The reality is our trial was of course a follow on phase 3 to a trial already designed under phase 2. So the work on this trial had largely already been done by July 2020
when we started talking to regulators.
So what was being said in Oct of 2020 about vaccines?
https://www.bmj.com/company/newsroom/covid-19-vaccine-trials-cannot-tell-us-if-they-will-save-lives/
An interview with the chief scientific officer at Moderna
“None of the trials currently underway are designed to detect a reduction in any serious outcome such as hospitalisations, intensive care use, or deaths. Nor are the vaccines being studied to determine whether they can interrupt transmission of the virus”
Moderna called hospitalisations a “key secondary endpoint” in statements to the media. But Tal Zaks, Chief Medical Officer at Moderna, told The BMJ that their trial lacks adequate statistical power to assess that endpoint.
Part of the reason may be numbers, says Doshi. Because most people with symptomatic covid-19 infections experience only mild symptoms, even trials involving 30,000 or more patients would turn up relatively few cases of severe disease.
“Hospitalisations and deaths from covid-19 are simply too uncommon in the population being studied for an effective vaccine to demonstrate statistically significant differences in a trial of 30,000 people,” he adds. “The same is true regarding whether it can save lives or prevent transmission: the trials are not designed to find out.”
The truth is the virus mutated, it became less severe and SOC got better that’s what caused our primary end point failure and thats why almost 2 years later in 2022 scientist realised trials needed redesigning.

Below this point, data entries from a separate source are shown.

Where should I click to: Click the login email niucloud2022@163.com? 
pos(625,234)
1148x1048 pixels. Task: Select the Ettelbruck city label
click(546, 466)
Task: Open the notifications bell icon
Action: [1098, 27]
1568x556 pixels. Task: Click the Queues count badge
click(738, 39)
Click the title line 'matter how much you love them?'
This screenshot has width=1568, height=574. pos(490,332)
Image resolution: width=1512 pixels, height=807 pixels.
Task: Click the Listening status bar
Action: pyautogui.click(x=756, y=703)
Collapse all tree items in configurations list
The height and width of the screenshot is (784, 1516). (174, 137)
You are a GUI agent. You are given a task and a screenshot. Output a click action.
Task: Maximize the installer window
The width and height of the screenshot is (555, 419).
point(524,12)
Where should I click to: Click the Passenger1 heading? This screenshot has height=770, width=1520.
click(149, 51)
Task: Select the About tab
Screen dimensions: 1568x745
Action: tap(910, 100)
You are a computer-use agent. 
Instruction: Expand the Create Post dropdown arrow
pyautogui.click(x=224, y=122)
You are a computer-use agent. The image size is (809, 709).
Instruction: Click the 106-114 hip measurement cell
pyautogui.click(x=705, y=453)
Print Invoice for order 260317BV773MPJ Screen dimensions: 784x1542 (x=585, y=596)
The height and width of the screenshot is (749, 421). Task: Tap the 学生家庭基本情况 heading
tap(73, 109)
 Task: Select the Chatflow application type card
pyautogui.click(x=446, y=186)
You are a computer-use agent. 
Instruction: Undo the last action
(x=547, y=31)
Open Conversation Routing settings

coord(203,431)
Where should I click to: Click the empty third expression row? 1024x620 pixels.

In summary, we've blown £85M. Had no apology, no concrete plan, limited communications and increased salaries for the board,
They raised money to run a trial
They ran a trial
Well done Mr C you understand the basics
There must be some point at which this company has to say something..statutory results or similar. Anyone know. One might easily form a view that Marsden spends his day doing nothing and being handsomely paid for doing nothing and is happy to do so until all the money (non contributed by him) is frittered away. But he is working 'at haste'. LOL.
Your posting history shows a long litany of complaints in every company you've "invested" in. Can't fathom how anyone puts money into every company they utterly despise. Perplexing.
We have probably reached the point where it is too late to commence P2 trials during Q2, 2024. The poster presentation at ATS 2024 was sadly just that. I had hoped that it would be quickly followed by an RNS statement concerning the proposed trials.
Like some other investors, I have all but given up on the CEO and his executives. They evidently lack the ability and wherewithal to take SNG001 forward to further trialling. Nothing of any material benefit to investors has happened as the result of their assumed activity over the last 27 months.
Our best hope appears to lie with TFG Holdings, and their next steps. Should they “persuade” the company to place their valuable IP in the hands of a major biopharmaceutical entity to everyone’s benefit, we may have an opportunity of recouping some of our losses? Perhaps I am being naive in thinking that anything of this nature could happen?
As always, I shall, as ever, be happy to learn that my pessimism regarding the company’s leadership was incorrect, and unfounded. A long running saga, with nothing whatsoever achieved, and very little dialogue with investors has brought this about.
GLALTIs.
Hayashi - we should any day now get full year results, annual report and AGM.
Https://activ-biorep.org/
NIH Activ
These trials have generated biospecimens that could be critical research resources for further studies elucidating the pathobiology of COVID-19 and potentially identifying therapeutic targets.
While biospecimens are currently stored by each ACTIV study biorepository, this central web-based virtual biorepository portal provides a readily searchable systematic inventory of the samples and associated meta-data as well as the ability to apply for access to these biospecimens.
Access now being granted to researchers